I’ve been doing a lot of virtual machine migration work, both physical to virtual (P2V) and virtual to virtual (V2V) and with the recent migration work, I faced a challenging scenario and decided to share my experience.
- There should be no outage during migration
- 1 or 2 packet loss is fine
- Two clusters in a same vCenter server:
- Each cluster has 4 ESXi servers
- Storage is FC based but not shared across clusters and storage systems are different:
- Source_Cluster uses Storage_VendorA
- Destination_Cluster uses Storage_VendorB
- Each cluster has it’s own dvSwitch:
- There are two 10GBe uplinks for all ESXi servers in Source_Cluster & Destination_Cluster
- Different network configuration on physical interfaces:
- LAG & LACP are enabled on the Destination_Cluster
- Active/Active on the Source_Cluster, i.e. no LAG
- Management & vMotion VMkernel are in different VLAN
- VLAN 1000 for Source_Cluster
- VLAN 2000 for Destination_Cluster
- vMotion VMKernels are in different subnet
- There is only one shared VLAN, VLAN 3000
The plan was to migrate virtual machines from source cluster to destination cluster with the new migration type “Change both host and datastore” (note that it’s available on web-client only).
To use this new feature, there were some pre-requisites to be met:
- Source and destination ESXi servers must be in a same dvSwitch, with at least one uplink for both dvSwitches from both ESXi servers
- The vMotion VMkernels for source and destination ESXi servers must be in a same subnet
- Virtual machines must be using a portgroup that’s available on both source and destination ESXi servers
- Storage doesn’t have to be shared
- Storage vMotion without shared storage rely on network, i.e. vMotion network
How could we achieve this? Let’s take a look at it in depth, a figure is attached below.

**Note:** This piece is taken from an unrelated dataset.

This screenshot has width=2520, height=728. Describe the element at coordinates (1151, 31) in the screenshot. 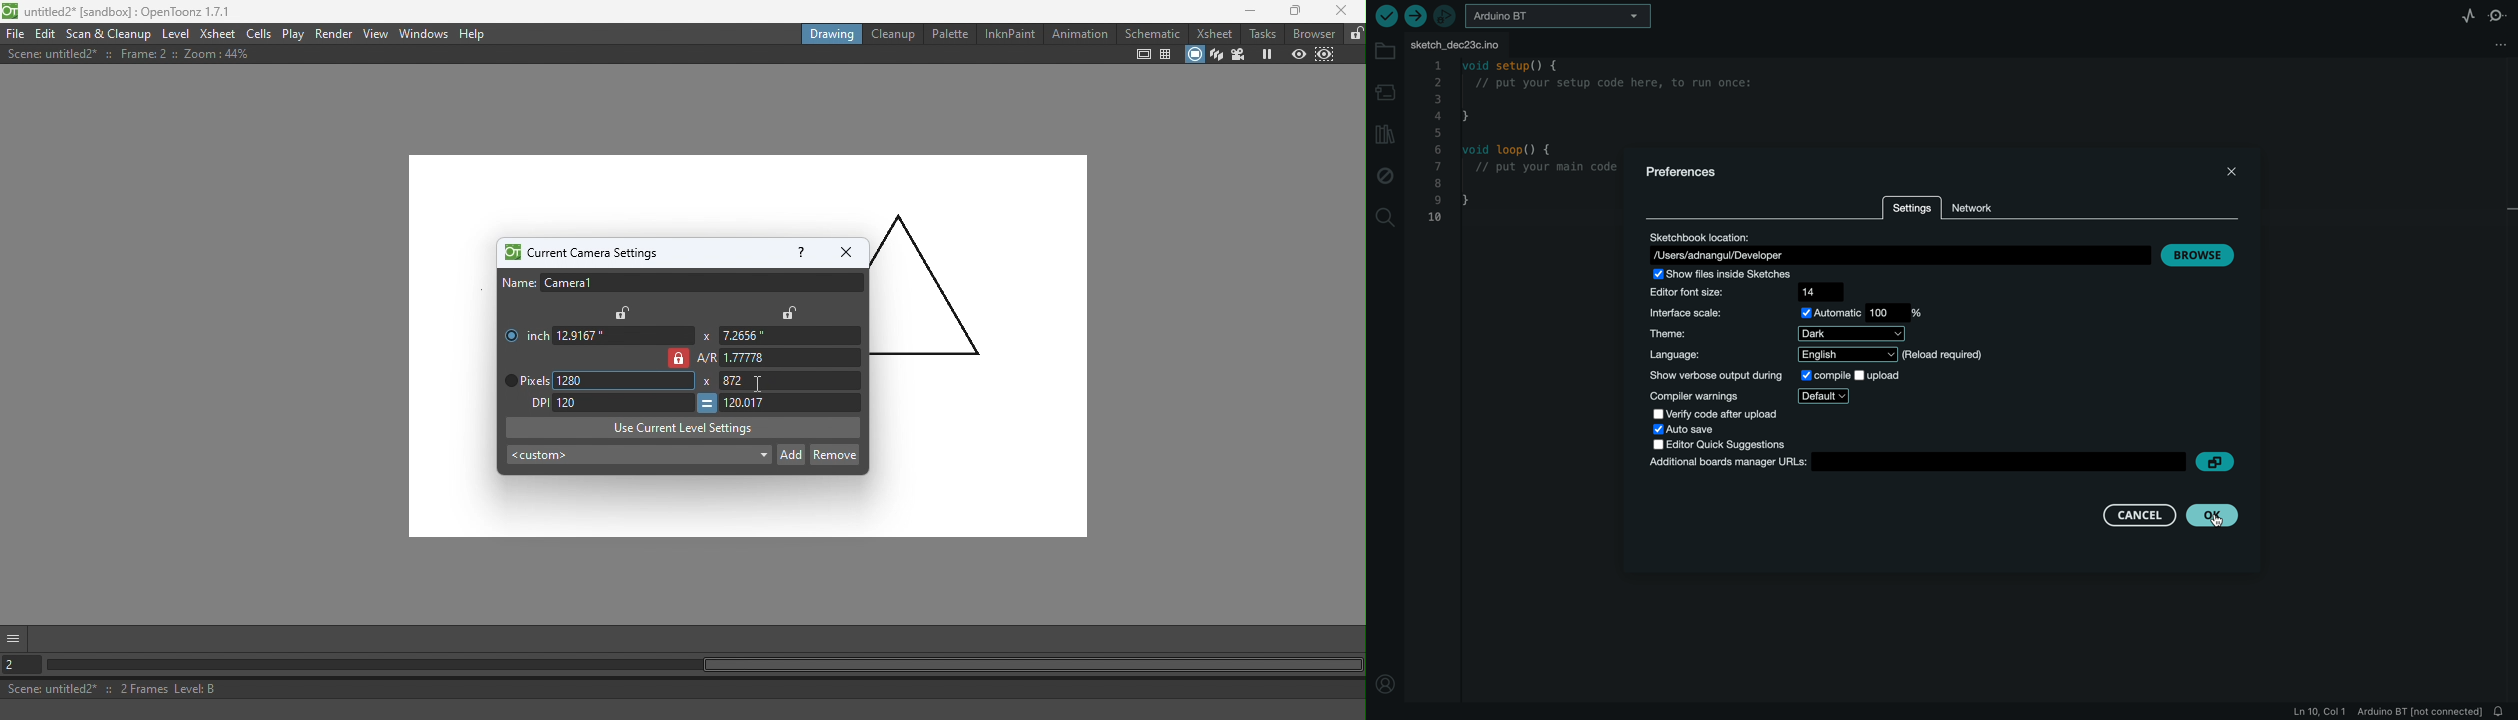

I see `Shematic` at that location.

The above figure represents how the clusters are setup (before migration). To allow vMotion and storage vMotion to work, firstly, a single dvSwitch must be shared across. Since the destination ESXi server is configured with LAG & LACP, it’s decided pull one uplink out from the source dvSwitch and add it to the destination dvSwitch. It will look like the following:
Next task is to put vMotion VMkernels in a same subnet and it needs to be performed for all 8 ESXi servers. Make sure you record the previous VMkernel information as they will have to be used while reverting back.
The last bit is, all virtual machines must be using a portgroup that is shared between clusters. This could be accomplished simply by using a portgroup in destination dvSwitch, please make a reference to the figure above.
There are 3 ways of doing this:
- Modifying portgroup on virtual machine edit settings
- dvSwitch Manage Portgroup
Whichever is used, the outcome will be the same.
- Add destination dvSwitch to Source ESXi
- Pull one uplink out from source dvSwitch and add it to destination dvSwitch
- Re-configure vMotion VMkernels for all ESXi servers to be in VLAN3000
- Change the portgroup of virtual machines to the one in destination dvSwitch
For the above change, only 1 source ESXi server was configured. The reason behind is that if one 10GBe uplink is pulled out from source dvSwitch, the existing virtual machines will be running with 1 x 10GBe uplink. This might potentially cause a performance issue for some virtual machines that require extensive network bandwidth. To minimise the impact, it’s been decided to use 1 source ESXi server purely for the migration. I will call this one as ESXi_For_Migration.
- Migrate virtual machines to ESXi_For_Migration
- Change the portgroup on virtual machines running on ESXi_For_Migration to one in destination dvSwitch
- vMotion & storage vMotion virtual machines to the destination cluster
- Once done, vMotion virtual machines from one of the 3 ESXi servers to ESXi_For_Migration (Alternatively, it is possible to place the ESXi server on maintenance mode if DRS fully automated is used)
- Repeat 2~4 for until the migration is finished
- Once all done, bring one uplink back to source dvSwitch and remove destination dvSwitch from ESXi_For_Migration
- Put vMotion VMkernels back to original VLANs, i.e. 1000 for source and 2000 for destination for all ESXi servers
Hopefully the migration scenario explained above will help you if you are in a migration project and looking for a real life example.
In near future, I will upload another migration scenario that might be useful.